Simplifying administration of a lifesaving medicine for postpartum haemorrhage

Mrs Atinuke Yekeen, a survivor of postpartum haemorrhage
Mrs Atinuke Yekeen, a survivor of postpartum haemorrhage © LSHTM Clinical Trials Unit

Generating evidence on the efficacy of intramuscular tranexamic acid to treat postpartum haemorrhage at lower levels of the health system

Challenges

Tranexamic acid (TXA) can safely reduce deaths from bleeding after childbirth. However, health systems in low- and middle-income countries (LMICs) face critical barriers to ensure equitable access to this lifesaving drug. Although TXA is widely available and recommended for postpartum haemorrhage by the WHO, the need to administer it intravenously means that clinics without the infrastructure or trained staff cannot currently provide this medicine; greatly limiting its potential.

Solutions

The TRANSFORM project is a non-inferiority trial to simplify administration of TXA. By generating and disseminating evidence to inform a WHO recommendation on intramuscular administration, this investment will enable the use of the lifesaving drug at lower levels of the health system where it is most needed.
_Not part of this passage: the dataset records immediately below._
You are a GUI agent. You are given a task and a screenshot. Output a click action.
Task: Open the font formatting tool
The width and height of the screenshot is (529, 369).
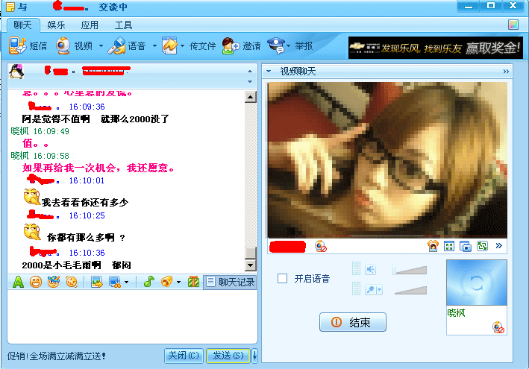(18, 282)
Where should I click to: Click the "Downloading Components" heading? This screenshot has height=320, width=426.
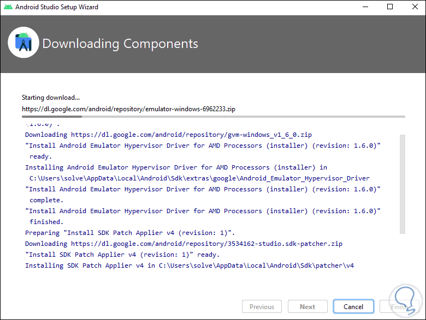click(120, 44)
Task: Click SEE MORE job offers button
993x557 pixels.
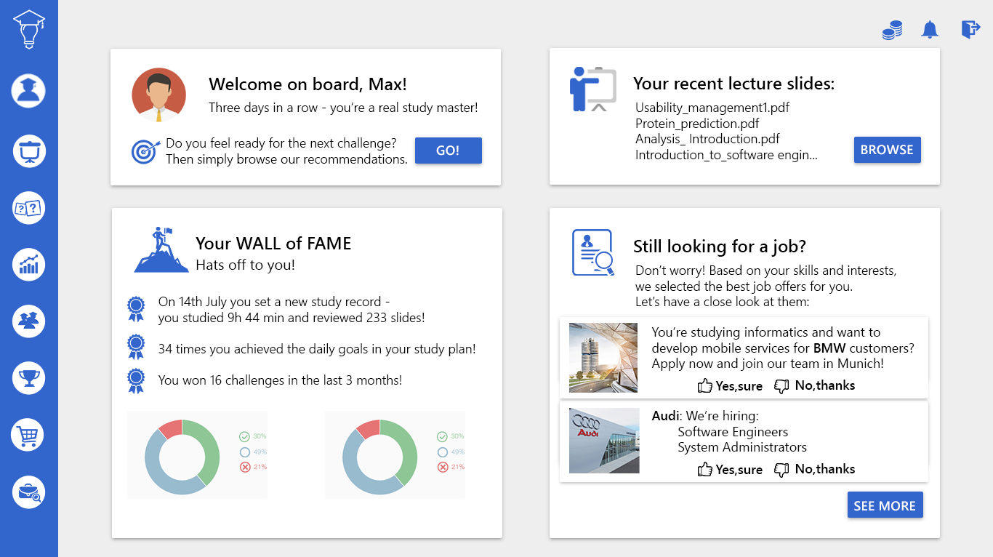Action: tap(885, 505)
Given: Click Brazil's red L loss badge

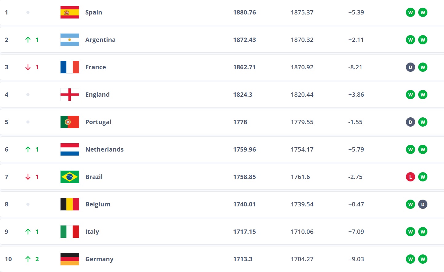Looking at the screenshot, I should pos(411,177).
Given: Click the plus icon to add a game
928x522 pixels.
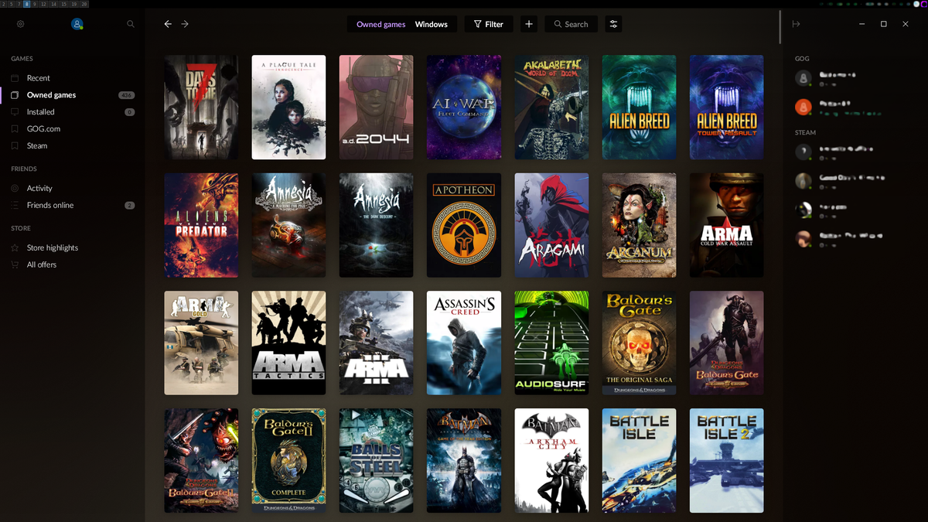Looking at the screenshot, I should point(529,24).
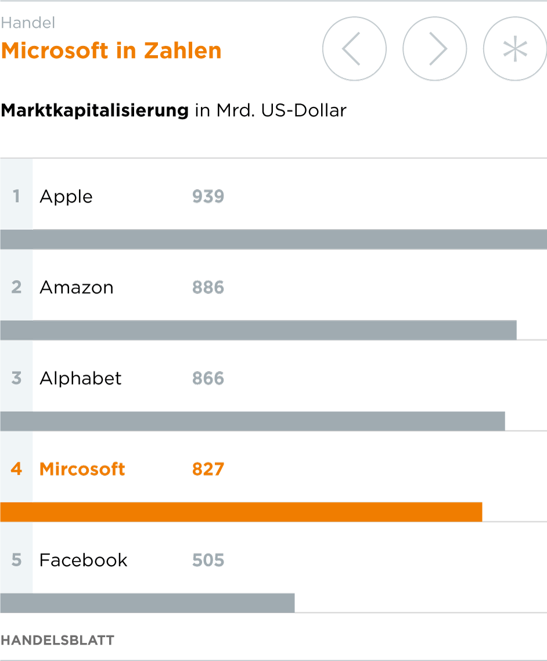
Task: Click the Facebook value 505
Action: coord(208,560)
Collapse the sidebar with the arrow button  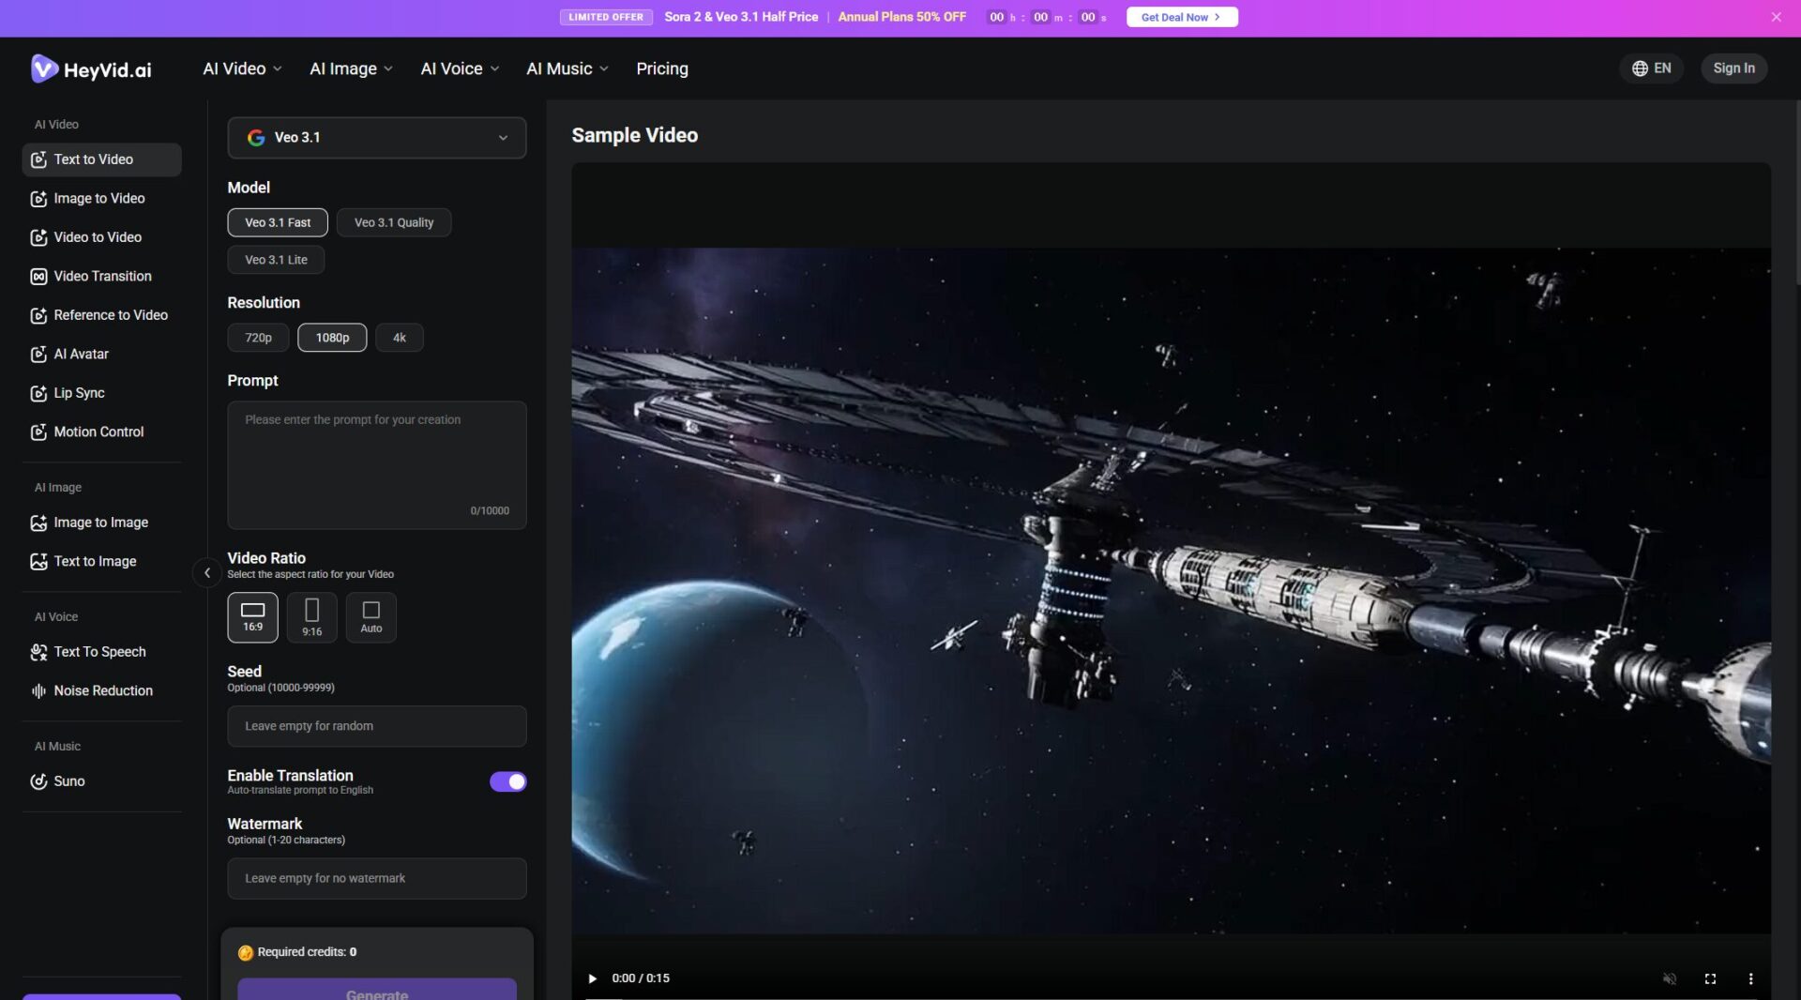(206, 572)
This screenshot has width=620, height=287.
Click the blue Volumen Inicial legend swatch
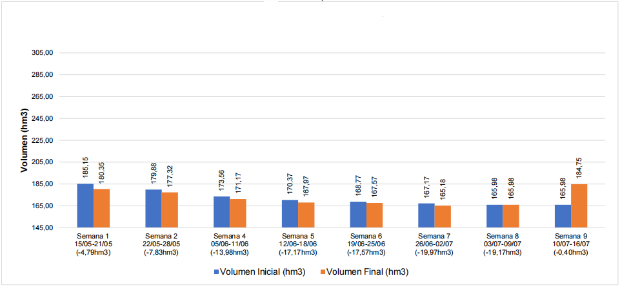coord(217,271)
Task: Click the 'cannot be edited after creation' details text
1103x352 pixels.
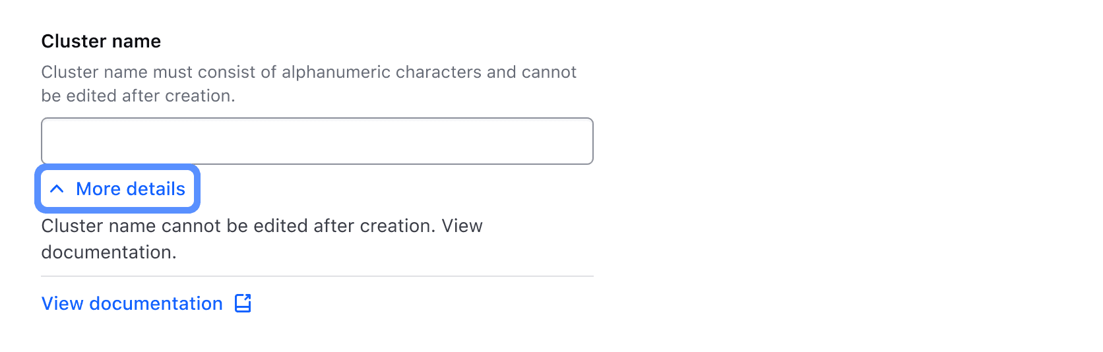Action: 237,226
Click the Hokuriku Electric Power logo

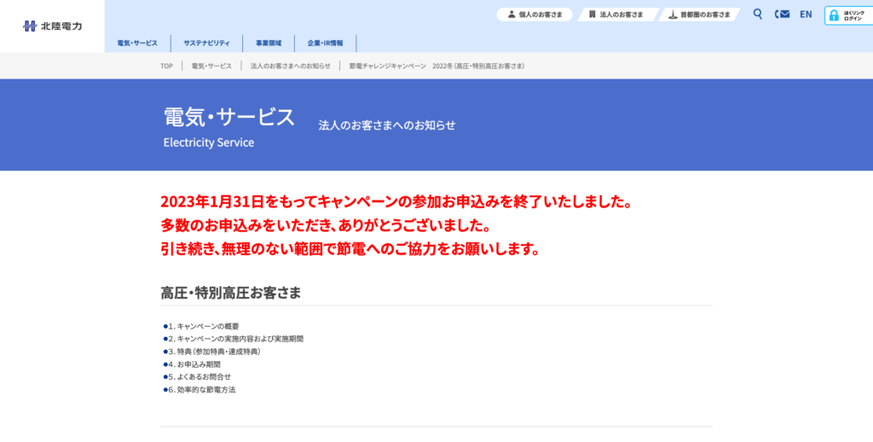[x=52, y=26]
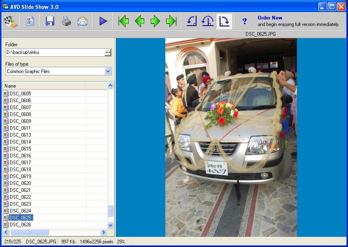Select the DSC_0611 file
Viewport: 348px width, 247px height.
[x=20, y=127]
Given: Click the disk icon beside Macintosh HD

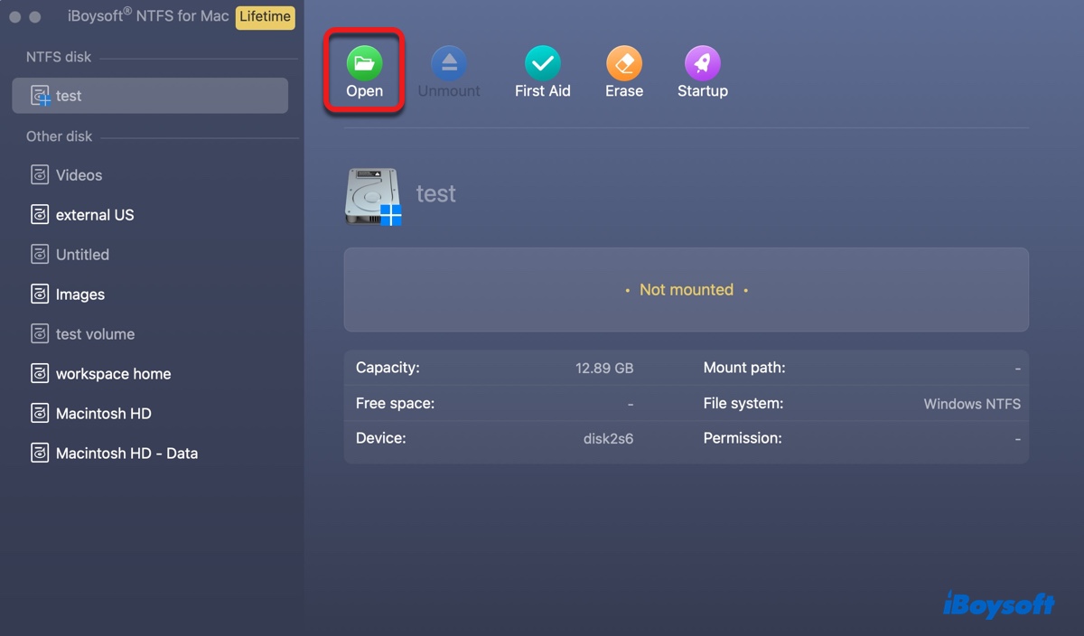Looking at the screenshot, I should pos(40,413).
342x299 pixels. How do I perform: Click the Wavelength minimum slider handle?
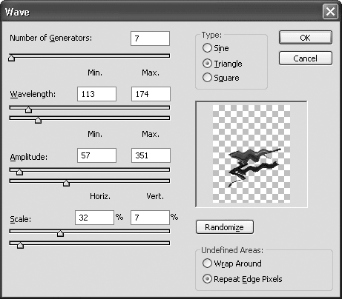[29, 110]
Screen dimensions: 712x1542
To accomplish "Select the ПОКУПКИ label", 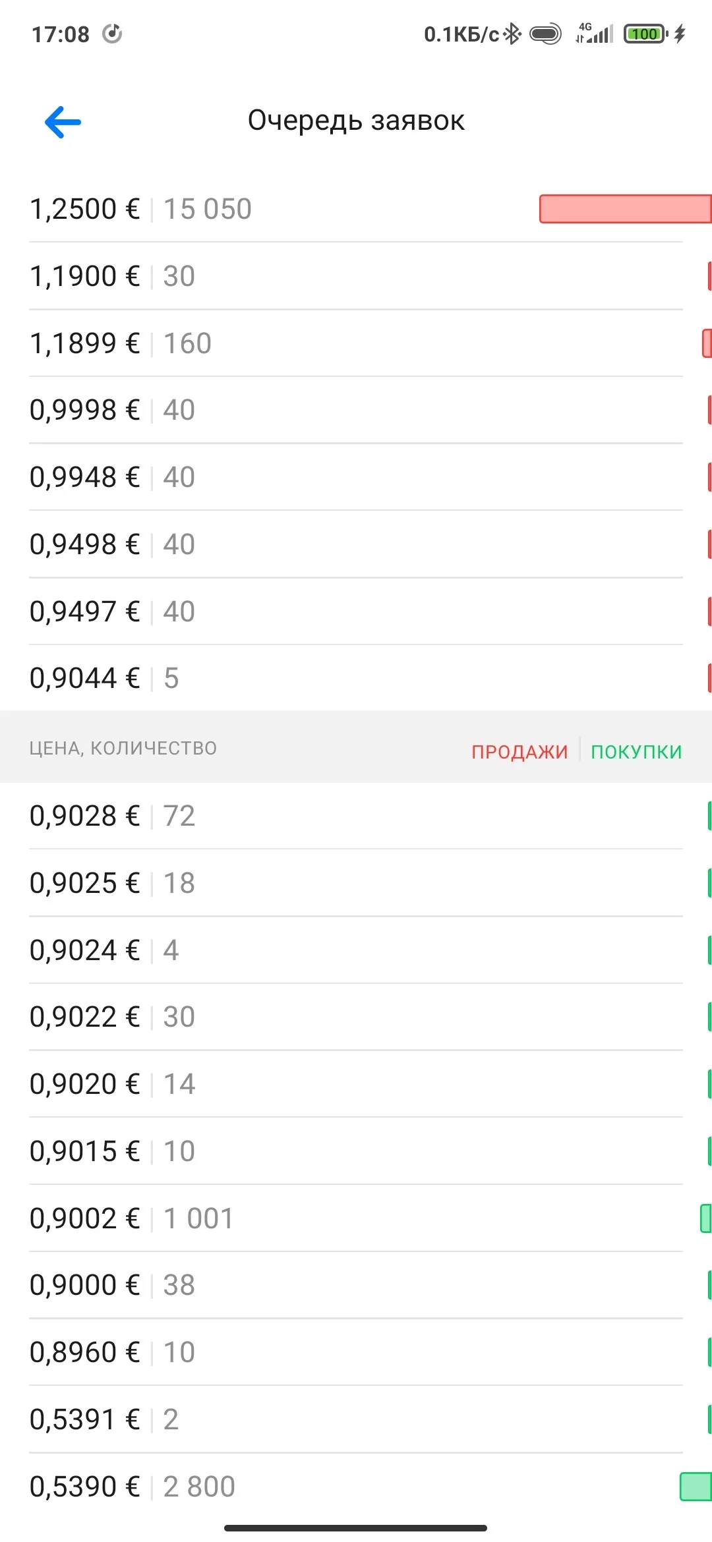I will pyautogui.click(x=636, y=752).
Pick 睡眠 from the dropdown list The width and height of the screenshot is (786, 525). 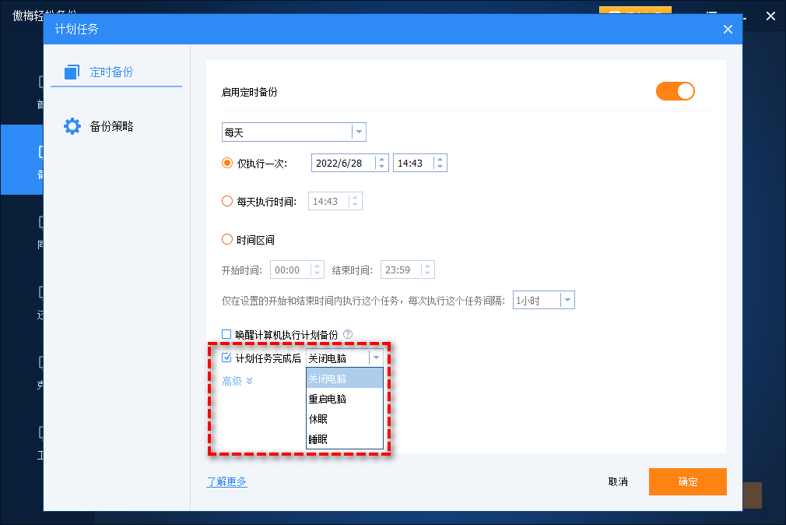coord(318,439)
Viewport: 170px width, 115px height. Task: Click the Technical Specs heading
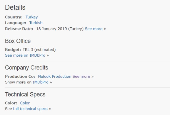click(x=25, y=95)
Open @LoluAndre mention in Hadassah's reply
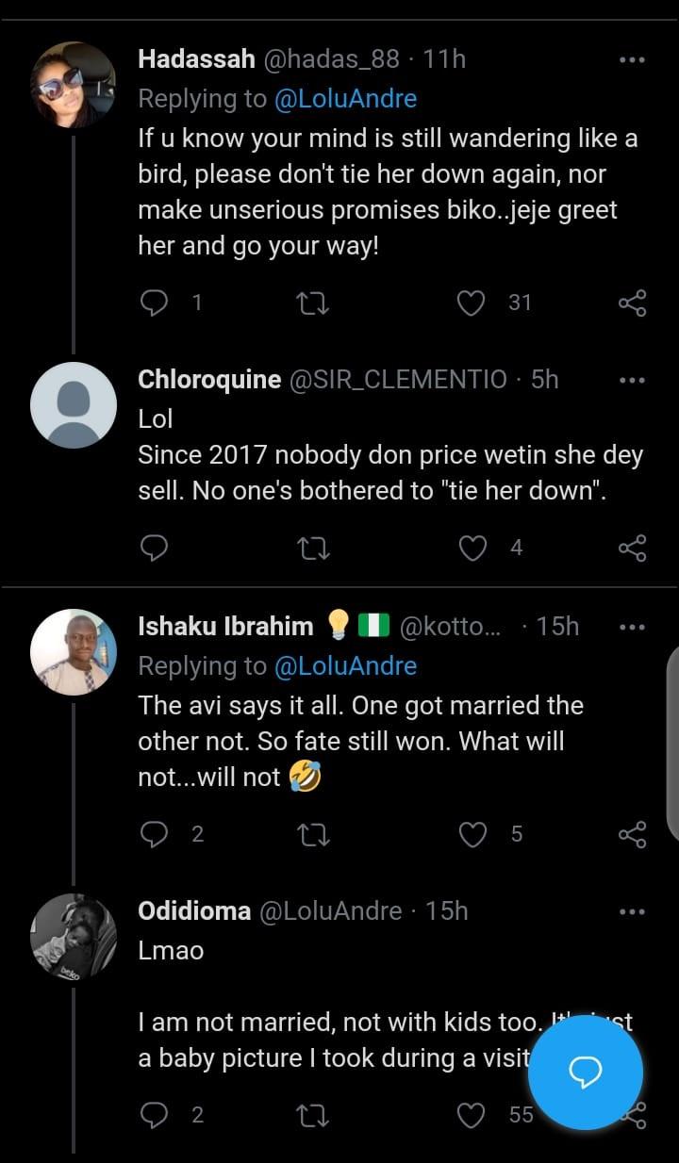Screen dimensions: 679x1163 [x=345, y=98]
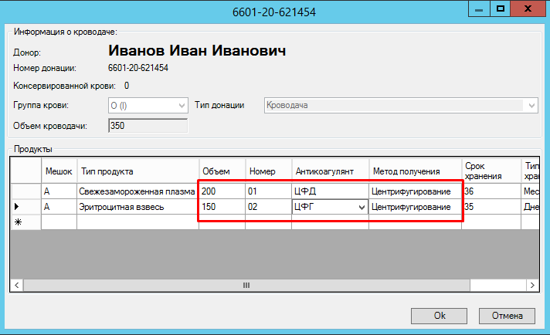
Task: Click the horizontal scrollbar right arrow
Action: pos(532,285)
“We are delighted to be working with Unitaid and others towards a common goal of reducing severe bleeding after childbirth and saving the lives of mothers world-wide. All mothers should have access to lifesaving treatments wherever they give birth. There is an urgent need for alternative routes of administration to allow task shifting of TXA treatment to community health workers, nurses, and midwives. Evidence that intramuscular TXA is safe and effective will greatly expand equitable access, preventing many women from dying unnecessarily.”

Amy Brenner, Epidemiologist and TRANSFORM Project Lead, LSHTM

Progress so far

The grant started on 1 August 2022. Progress will be documented and an update will be published in early 2023.

The impact we are seeking

Collectively with the other projects in Unitaid’s postpartum haemorrhage portfolio, the TRANSFORM project will serve to reduce PPH-related deaths, which disproportionately affect women in low- and middle-income countries (LMICs), especially those who lack access to quality care due to poverty, geography, or cultural barriers. Nearly all maternal deaths from bleeding after childbirth occur in LMICs, mostly in sub-Saharan Africa and South Asia (80% of all deaths).

At scale, these projects could reduce deaths from PPH by more than 10% within 5 years from the projects’ end. This supports the Sustainable Development Goal to reduce the global maternal mortality rate to fewer than 70 per 100,000 live births. This investment will also strengthen equity and bridge the gap in terms of access to quality and life-saving interventions for women who deliver in low-resource settings.